Show Abstract | Download Original | Original Source | Check in Google Scholar | DOI: 10.33019/joaa.v8i1.4210

Abstract

Squid (Loligo sp) is one of the most essential fishery commodities and ranks third after fish and shrimp in commercial fisheries. The freshness of the squid is a very important factor and is closely related to its economic value. One of the actors in the marine commodity storage business at Rebo Beach, Bangka Regency uses Cucumbers to maintain the quality of Squid. Until now there has been no scientific research that proves that Cucumber can be used as a preservative for Squid. For this reason, it is necessary to research to examine the effect of using cucumber at different concentrations and soaking times on the organoleptic assessment of squid quality. This research was conducted in February 2020. The handling process for the Squid was carried out at the Squid shelter in Baturusa, Merawang District, Bangka Regency. In contrast, the organoleptic tests were carried out at the Aquaculture Laboratory of the University of Bangka Belitung. The research was conducted by experimental method. The research variables were differences in the concentration of grated Cucumber and differences in the length of soaking Squid. This study used RAL (Completely Randomized Design) Factorial pattern with 2 factors and 3 replications. Treatment factor by giving grated Cucumber and control or using ice cubes at different times and doses.

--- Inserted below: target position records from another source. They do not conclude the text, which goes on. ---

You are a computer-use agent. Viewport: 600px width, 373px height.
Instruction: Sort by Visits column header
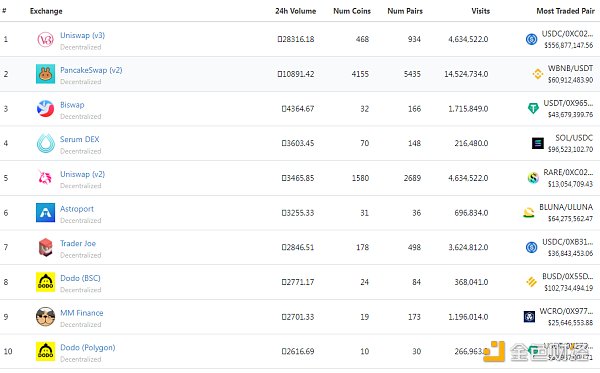(480, 11)
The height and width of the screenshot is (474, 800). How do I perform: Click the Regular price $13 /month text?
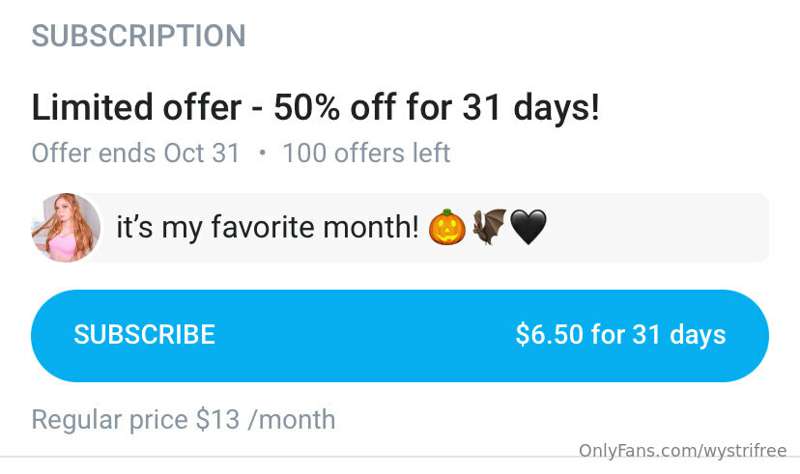(x=184, y=420)
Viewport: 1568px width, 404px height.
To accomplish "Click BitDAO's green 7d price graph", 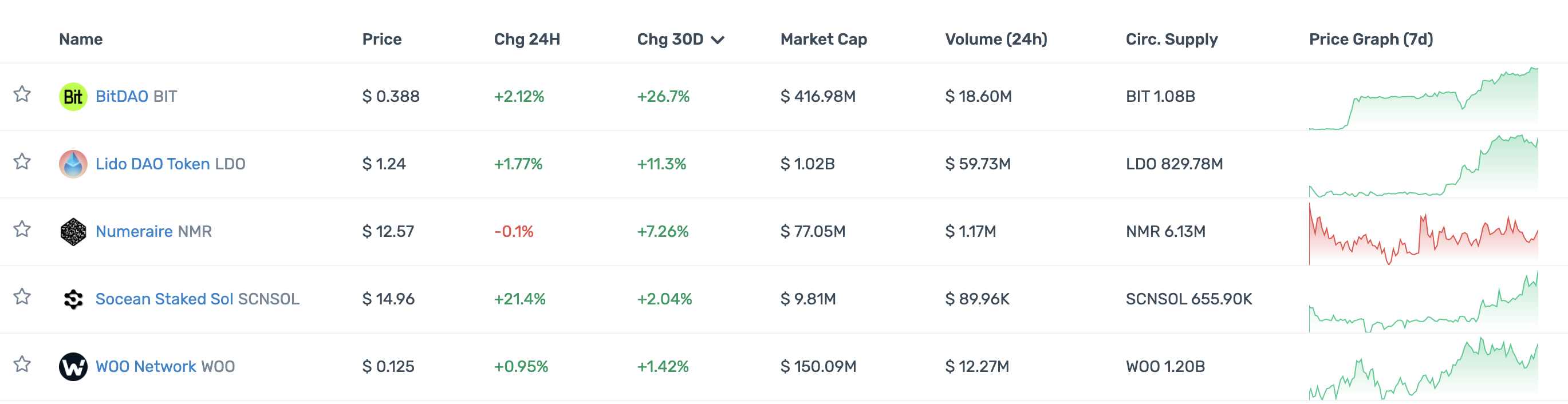I will pyautogui.click(x=1423, y=99).
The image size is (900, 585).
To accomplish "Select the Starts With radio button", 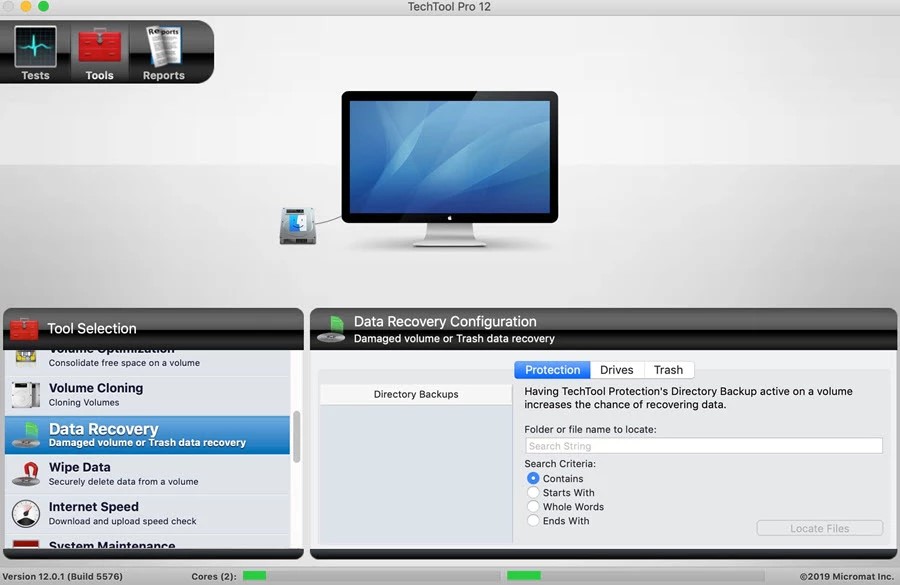I will [533, 493].
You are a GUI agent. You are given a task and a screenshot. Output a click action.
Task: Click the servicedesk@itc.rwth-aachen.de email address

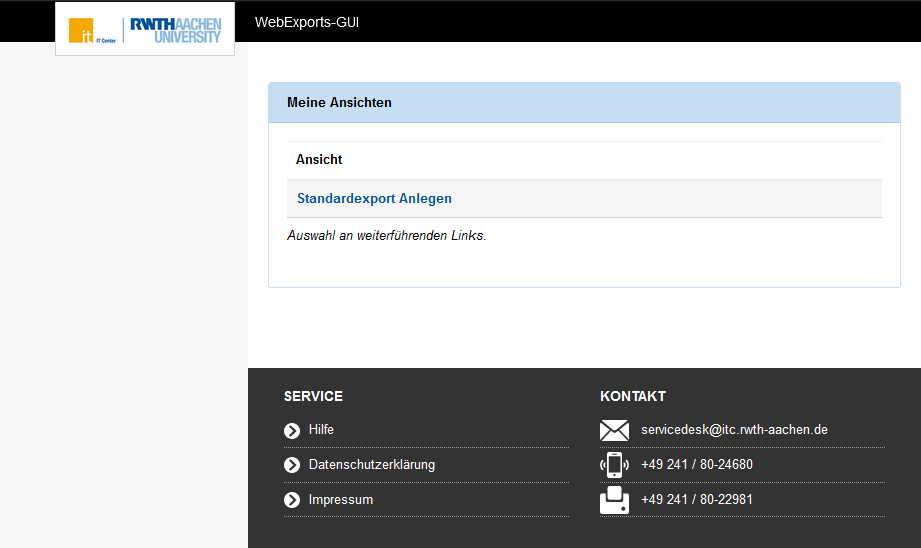coord(734,430)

The soaking times in this study were 24 hours and 48 hours with grated cucumber measurements of 50, 100, and 150 grams per 5 liters of water. Data analysis in this study used the Kruskarwalis test. Squid treated with grated cucumber had the same brightness level as ice cubes after 24 hours of soaking. Giving grated Cucumber does not affect the taste and texture of Squid to the level of people's preferences. Giving grated Cucumber as much as 150 g with 24 hours of soaking time can be accepted by consumers and can compete with Squid which is given ice cube treatment.